The distribution of Ni and Ni isotopes in the North Pacific

As one of the biologically active elements, nickel (Ni) is essential to at least known seven enzymes, including those which influence the global carbon, nitrogen, and oxygen cycles. In the modern ocean, Ni exhibits a nutrient-type depth profile, with lower Ni concentrations in the surface seawater and higher Ni concentrations in the deep seawater. Thus, the lowest Ni concentrations occur in the oligotrophic ocean (e.g., the North and South Pacific subtropical gyres) where the Ni concentration of surface seawater can be as low as 2nM. The oligotrophic ocean also exhibits obvious Ni isotope fractionations, suggesting that biological Ni uptake drives isotope fractionation.

Here we present the results of the distribution of Ni concentrations and nickel stable isotopes (δ⁶⁰Ni) in the North Pacific, incorporating data from the US GEOTRACES Pacific Meridional Transect (GP15) and Gradients cruises. Surface seawater in the North and South Pacific subtropical gyres have lower Ni concentrations (as low as ~2.1nM), consistent with previous studies. Ni exhibits a typical nutrient-type profile and the depth of the maximum Ni concentration is around 2500m. Another striking feature of the concentration-depth profile is that it is very consistent as all data points seem to fall on the same trend curve, which might indicate that the Ni cycling throughout the GP15 transect is controlled by a few dominant processes (e.g., biological uptake and remineralization). In the North Pacific subtropical gyre, the δ⁶⁰Ni values increase from deeper seawater towards surface seawater. The δ⁶⁰Ni value of surface seawater is around 1.7‰ and of deeper seawater is around 1.4‰, indicating a biological preference for the uptake of lighter nickel isotopes.

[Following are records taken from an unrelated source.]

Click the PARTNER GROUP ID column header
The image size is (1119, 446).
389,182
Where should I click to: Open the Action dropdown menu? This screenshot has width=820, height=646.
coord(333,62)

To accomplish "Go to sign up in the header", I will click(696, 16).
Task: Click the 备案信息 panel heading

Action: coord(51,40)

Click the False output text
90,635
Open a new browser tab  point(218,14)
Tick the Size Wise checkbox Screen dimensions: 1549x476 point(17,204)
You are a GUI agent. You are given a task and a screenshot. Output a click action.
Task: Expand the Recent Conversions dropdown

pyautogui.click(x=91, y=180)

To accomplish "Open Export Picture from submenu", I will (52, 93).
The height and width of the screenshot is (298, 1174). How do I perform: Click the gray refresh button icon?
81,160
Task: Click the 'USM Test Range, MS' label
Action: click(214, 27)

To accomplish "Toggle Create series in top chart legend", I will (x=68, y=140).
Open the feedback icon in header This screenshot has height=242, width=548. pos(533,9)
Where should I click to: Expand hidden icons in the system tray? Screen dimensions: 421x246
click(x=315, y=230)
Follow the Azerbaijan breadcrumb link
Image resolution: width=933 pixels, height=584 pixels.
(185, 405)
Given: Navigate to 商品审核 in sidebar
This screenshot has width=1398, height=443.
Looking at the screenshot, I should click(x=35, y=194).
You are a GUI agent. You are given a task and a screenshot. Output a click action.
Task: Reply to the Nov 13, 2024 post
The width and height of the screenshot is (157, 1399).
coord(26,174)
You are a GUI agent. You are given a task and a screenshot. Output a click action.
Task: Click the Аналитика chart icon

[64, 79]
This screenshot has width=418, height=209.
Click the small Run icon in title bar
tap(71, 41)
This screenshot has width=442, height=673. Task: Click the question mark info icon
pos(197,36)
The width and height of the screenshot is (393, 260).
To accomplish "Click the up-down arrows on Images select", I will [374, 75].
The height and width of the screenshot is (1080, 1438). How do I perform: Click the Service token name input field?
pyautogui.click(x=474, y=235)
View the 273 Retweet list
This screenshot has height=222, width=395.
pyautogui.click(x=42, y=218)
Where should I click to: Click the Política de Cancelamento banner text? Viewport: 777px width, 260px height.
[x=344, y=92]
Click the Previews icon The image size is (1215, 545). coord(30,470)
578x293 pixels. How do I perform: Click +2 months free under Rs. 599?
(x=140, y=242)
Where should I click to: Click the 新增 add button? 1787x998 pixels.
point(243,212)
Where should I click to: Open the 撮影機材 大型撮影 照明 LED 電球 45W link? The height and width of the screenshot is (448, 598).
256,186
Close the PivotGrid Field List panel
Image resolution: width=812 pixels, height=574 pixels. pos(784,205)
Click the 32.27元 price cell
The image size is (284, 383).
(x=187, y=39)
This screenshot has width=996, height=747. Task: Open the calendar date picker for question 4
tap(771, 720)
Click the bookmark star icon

A few exceptionally high Ni concentrations are observed in the vicinity of the Loihi hydrothermal vents. These anomalously high Ni data are located near 55°N and 18.9°N (Loihi station), with extremely high Fe and Mn concentrations indicative of hydrothermal activity. The Ni isotopic compositions of these samples may reveal the isotopic composition of the hydrothermal end-member and partition the Ni in seawater into initial seawater Ni and hydrothermal Ni.